States Are Hoarding $5.2B in Welfare Funds Even as the Need for Aid Grows

Paper family in hands on wooden coloured background welfare concept.

Paper family in hands on wooden coloured background welfare concept. iStock.com/sal73it

 

Connecting state and local government leaders

Bonnie Bridgforth supported five children with an $8.50-an-hour job when she was told she no longer qualified for welfare in Maine. But the state—like so many others—was sitting on a huge stockpile of funds.

When Congress passed welfare reform in 1996, states were given more autonomy over how they could use federal funding for aid to the poor. They could demand welfare recipients find work before receiving cash assistance.

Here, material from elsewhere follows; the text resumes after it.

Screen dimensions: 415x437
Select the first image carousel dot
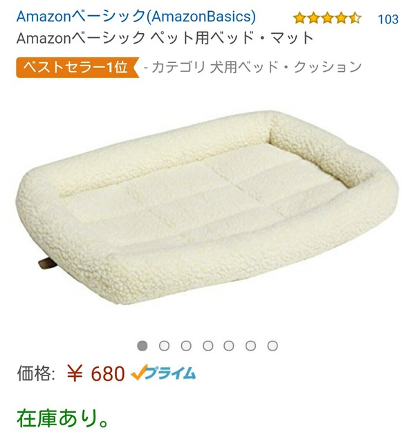tap(142, 346)
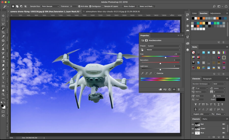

They could also use their federal “block grants” to fund employment and parenting courses or to subsidize childcare.

Twenty-five years later, however, states are using this freedom to do nothing at all with large sums of the money.

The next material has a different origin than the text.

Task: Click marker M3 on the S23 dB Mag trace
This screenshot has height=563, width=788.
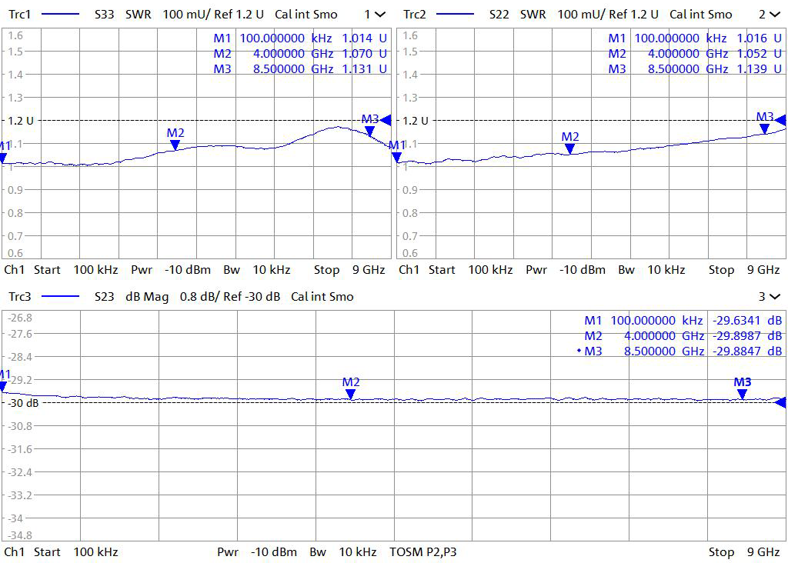Action: tap(742, 394)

According to recently released federal data, states are sitting on $5.2 billion in unspent funds from the federal Temporary Assistance for Needy Families program, or TANF. Nearly $700 million was added to the total during the 2019 and 2020 fiscal years, with Hawaii, Tennessee and Maine hoarding the most cash per person living at or below the federal poverty line.

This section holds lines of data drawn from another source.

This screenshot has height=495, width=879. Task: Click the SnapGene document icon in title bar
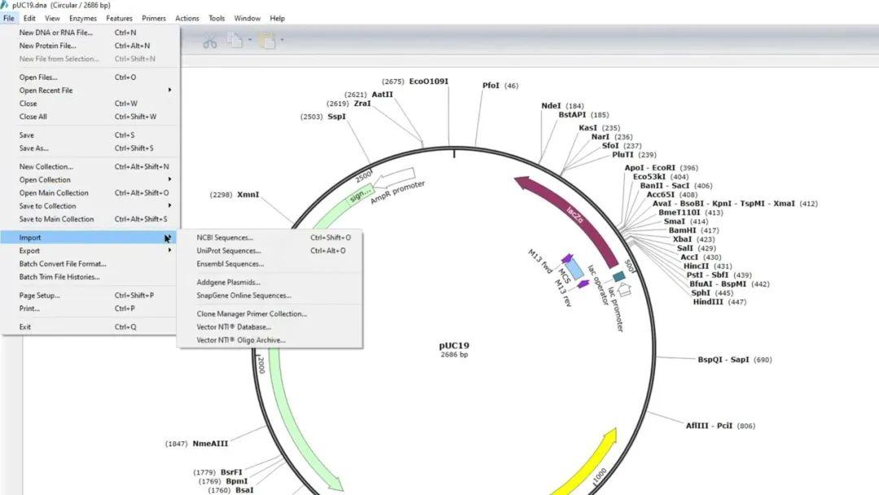(7, 4)
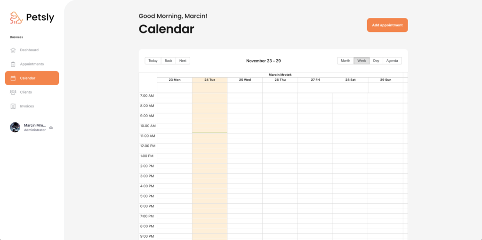Switch to Agenda view
Viewport: 482px width, 240px height.
[x=392, y=61]
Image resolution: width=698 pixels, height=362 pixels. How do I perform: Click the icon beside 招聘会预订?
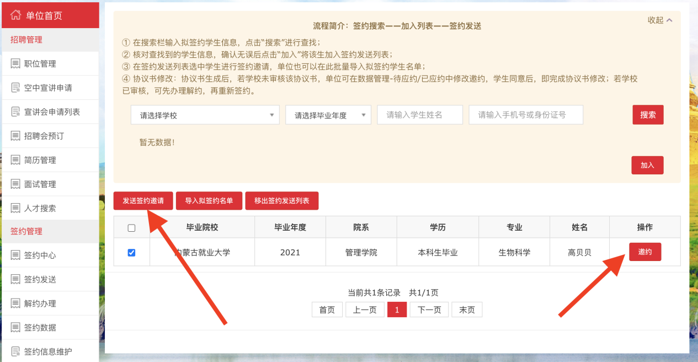click(x=15, y=136)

States have held on to more of this welfare money amid rising poverty. According to the U.S. Census Bureau, 16.1% of children under age 18 lived in poverty in 2020, up from 14.4% the year before. The poverty rate also ticked up for people aged 18 to 64, from 9.4% to 10.4%. As unused TANF dollars have accumulated, applications to the cash assistance program have waned, though it’s not for a lack of need, say experts and people who have applied to the program.

Bonnie Bridgforth experienced the counterintuitive reality of a state, Maine, that is stockpiling more welfare money while using less to help those in need.

Two weeks away from giving birth near the end of 2014, the stay-at-home mom was thrust into the role of sole income provider when her then-husband was convicted and sentenced to jail time for possession of child pornography. Her family of five was left without a regular paycheck.

Bridgforth, then 35, turned to the Maine Department of Health and Human Services, where a caseworker looked past her pregnant belly and told her that to get aid she’d need to meet the state’s requirement that she get a job. After explaining that it would be difficult to find employment with her due date weeks away and four children at home, Bridgforth was approved for $981 a month in cash assistance with the understanding she would start working after she gave birth.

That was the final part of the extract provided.